Cover of the 1986 Target novelization.
(From On Target - The Celestial Toymaker)
And William Hartnell, who was made invisible last episode, is now rendered mute as well, after a few prerecorded lines that sound like he's literally phoning them in.  The lines are totally devoid of any sort of import or alarm or feeling whatsoever; I don't think it's a stretch to say it's Hartnell's worst performance on Doctor Who.  Still, at least everyone else is giving it their best.  Carmen Silvera and Campbell Singer do their best to make the Queen and King of Hearts distinct characters, and they're actually quite fun -- even though you know they're working against Steven and Dodo.  And it's a bit entertaining to watch Steven and Dodo interact; Steven wants to win no matter what so that this will all be over, while Dodo wants to get into the spirit of the games and doesn't seem to realize how deadly they are.  Still, it seems like a lot is lost when all you have is the soundtrack.

Alas, things don't get any better in that department with "The Dancing Floor".  The first half of the episode is fairly clearly designed to be a slapstick comedy, and so when all you can do is listen it's rather an exercise in tedium.  This sequence, more than any other, is probably the most difficult to evaluate based on audio alone.  After all, Laurel & Hardy's short The Music Box won an Academy Award, but if all you could do was listen to it, it would quickly lose its appeal.  I'm not suggesting that this sequence is on par with something like that, but rather that it's almost impossible to judge.  Still, at least it sounds like the actors are having fun.  And then the second half concerns Steven and Dodo dancing their way across a dance floor to get to the TARDIS.  It doesn't sound quite that difficult, and once they get the hang of it, it isn't.  Er, yes.  Again, visuals might really help.

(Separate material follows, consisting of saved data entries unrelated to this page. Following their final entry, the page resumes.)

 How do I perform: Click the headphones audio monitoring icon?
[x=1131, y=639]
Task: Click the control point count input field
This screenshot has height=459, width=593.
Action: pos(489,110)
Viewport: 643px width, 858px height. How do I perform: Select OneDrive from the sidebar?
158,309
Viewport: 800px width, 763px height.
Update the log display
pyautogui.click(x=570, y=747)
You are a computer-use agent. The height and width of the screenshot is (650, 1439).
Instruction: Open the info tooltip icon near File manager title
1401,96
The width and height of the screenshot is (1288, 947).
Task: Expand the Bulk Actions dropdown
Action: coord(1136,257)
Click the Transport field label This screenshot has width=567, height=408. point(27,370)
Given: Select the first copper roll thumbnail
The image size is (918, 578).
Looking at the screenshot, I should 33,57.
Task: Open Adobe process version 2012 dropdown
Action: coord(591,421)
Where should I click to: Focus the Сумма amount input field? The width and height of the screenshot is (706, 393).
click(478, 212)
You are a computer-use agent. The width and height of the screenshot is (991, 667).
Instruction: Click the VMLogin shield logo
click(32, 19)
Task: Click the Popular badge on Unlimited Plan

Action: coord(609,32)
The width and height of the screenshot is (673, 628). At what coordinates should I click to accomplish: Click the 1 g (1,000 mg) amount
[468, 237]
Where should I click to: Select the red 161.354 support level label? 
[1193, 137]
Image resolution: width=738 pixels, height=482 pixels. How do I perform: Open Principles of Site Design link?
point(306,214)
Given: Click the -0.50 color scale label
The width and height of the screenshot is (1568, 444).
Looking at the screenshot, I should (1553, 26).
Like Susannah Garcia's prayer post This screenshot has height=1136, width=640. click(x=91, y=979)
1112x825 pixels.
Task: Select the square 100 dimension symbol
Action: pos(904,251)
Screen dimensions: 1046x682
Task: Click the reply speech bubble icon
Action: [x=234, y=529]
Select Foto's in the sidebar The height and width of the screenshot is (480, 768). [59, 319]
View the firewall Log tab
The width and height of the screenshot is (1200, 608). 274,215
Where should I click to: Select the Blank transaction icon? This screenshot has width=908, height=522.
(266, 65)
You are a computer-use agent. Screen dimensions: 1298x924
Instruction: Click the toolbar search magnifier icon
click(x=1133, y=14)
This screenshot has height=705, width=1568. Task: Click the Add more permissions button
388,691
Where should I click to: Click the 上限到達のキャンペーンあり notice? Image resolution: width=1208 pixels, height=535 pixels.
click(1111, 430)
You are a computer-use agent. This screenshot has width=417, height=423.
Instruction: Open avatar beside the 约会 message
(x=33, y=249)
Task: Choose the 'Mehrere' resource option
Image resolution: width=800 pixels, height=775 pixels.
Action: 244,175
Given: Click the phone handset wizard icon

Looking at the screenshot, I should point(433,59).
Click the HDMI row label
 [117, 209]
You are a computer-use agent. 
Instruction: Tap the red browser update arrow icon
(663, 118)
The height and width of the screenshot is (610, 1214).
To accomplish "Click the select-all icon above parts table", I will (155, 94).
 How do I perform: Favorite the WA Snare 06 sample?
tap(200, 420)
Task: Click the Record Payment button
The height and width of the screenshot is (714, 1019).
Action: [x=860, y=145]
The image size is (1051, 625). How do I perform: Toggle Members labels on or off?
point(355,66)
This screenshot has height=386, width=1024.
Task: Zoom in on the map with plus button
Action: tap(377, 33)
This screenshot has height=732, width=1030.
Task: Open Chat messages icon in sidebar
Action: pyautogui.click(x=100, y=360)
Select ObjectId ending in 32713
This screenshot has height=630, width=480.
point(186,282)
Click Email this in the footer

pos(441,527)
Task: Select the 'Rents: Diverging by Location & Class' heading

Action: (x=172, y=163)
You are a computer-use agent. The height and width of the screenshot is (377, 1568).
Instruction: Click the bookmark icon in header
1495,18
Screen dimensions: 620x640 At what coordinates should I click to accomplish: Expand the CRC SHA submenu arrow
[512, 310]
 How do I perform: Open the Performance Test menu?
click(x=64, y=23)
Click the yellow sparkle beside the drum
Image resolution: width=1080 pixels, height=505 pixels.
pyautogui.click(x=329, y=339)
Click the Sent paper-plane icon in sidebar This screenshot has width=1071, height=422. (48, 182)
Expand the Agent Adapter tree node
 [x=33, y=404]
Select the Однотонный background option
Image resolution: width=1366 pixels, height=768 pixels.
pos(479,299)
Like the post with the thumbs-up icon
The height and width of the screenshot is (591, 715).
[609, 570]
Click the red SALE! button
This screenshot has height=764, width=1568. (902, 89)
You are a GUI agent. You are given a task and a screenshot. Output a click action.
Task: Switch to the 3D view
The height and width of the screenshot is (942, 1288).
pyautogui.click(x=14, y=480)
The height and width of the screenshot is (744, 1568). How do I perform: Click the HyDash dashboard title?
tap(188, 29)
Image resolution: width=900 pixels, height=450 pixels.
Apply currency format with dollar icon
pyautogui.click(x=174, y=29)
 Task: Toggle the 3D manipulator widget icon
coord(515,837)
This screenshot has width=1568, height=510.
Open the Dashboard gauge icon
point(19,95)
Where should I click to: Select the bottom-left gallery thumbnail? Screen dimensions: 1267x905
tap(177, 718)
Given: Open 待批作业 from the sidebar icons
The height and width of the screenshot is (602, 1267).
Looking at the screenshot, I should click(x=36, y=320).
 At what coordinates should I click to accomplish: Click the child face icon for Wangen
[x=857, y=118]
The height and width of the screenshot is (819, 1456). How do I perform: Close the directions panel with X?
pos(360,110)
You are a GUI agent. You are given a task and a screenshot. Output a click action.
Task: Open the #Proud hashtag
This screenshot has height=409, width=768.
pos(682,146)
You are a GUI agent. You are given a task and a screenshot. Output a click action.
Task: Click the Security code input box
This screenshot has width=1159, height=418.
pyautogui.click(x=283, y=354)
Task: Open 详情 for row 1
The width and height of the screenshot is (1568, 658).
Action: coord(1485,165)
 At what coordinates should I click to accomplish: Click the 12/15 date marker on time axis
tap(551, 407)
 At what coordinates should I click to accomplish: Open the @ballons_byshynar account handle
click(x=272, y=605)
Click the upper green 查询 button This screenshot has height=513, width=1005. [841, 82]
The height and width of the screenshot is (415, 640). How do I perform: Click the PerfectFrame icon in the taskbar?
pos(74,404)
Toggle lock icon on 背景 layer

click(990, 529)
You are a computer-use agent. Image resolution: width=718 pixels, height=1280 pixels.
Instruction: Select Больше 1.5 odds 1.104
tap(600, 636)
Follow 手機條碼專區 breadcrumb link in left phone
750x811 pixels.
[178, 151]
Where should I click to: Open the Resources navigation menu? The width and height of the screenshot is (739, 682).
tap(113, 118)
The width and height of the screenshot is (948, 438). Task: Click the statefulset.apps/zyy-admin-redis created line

But maybe they wouldn't.  It's got to be said that, after the sinister atmosphere built up by "The Celestial Toyroom", this gets squandered a bit in these two parts.  We get told the chairs are dangerous in "The Hall of Dolls", and Dodo gets frozen by one, so there's a little bit of suspense.  But on the other hand it does seem a bit jolly, and then "The Dancing Floor" goes even further by having not really any threat whatsoever, so dramatic tension goes out the window.  Donald Tosh has complained that when incoming script editor Gerry Davis rewrote his scripts to remove two primary characters, as ordered from above22, he also removed a lot of the menace that Tosh had inserted and replaced it with more pantomime.  You can't help but wonder if Tosh doesn't have a point.







22 Settle in, this might take a minute.  In the 1930s a playwright named Gerald Savory had written a smash hit comedy called George and Margaret, where a family is awaiting the arrival of two guests named, funnily enough, George and Margaret -- they're the catalyst for the events of the play, but they don't actually appear in it.  Fast-forward to 1966, and Gerald Savory is now Head of Serials.  So writer Brian Hayles gets the idea to have George and Margaret actually show up in a Doctor Who story.  Savory gives permission and Hayles writes the script, but he doesn't have time for rewrites, so it passes to outgoing script editor Donald Tosh to make any necessary changes.  He rewrites it substantially enough that it's going to go out under his name, "based on an idea by Brian Hayles", but then Savory reads the script, hates it, and withdraws permission for his characters to be used.  At this point money has been spent and people have been cast, so they can't just scrap the story.  Therefore incoming script editor Gerry Davis has to rewrite the whole thing to remove George and Margaret.  The result apparently hardly resembles Tosh's scripts, so he has his name taken off it and Brian Hayles is reinstated as credited author (Davis can't take credit because he's the script editor and the BBC had rules about such things -- as Tosh had left at the relevant point, that rule no longer applied to him).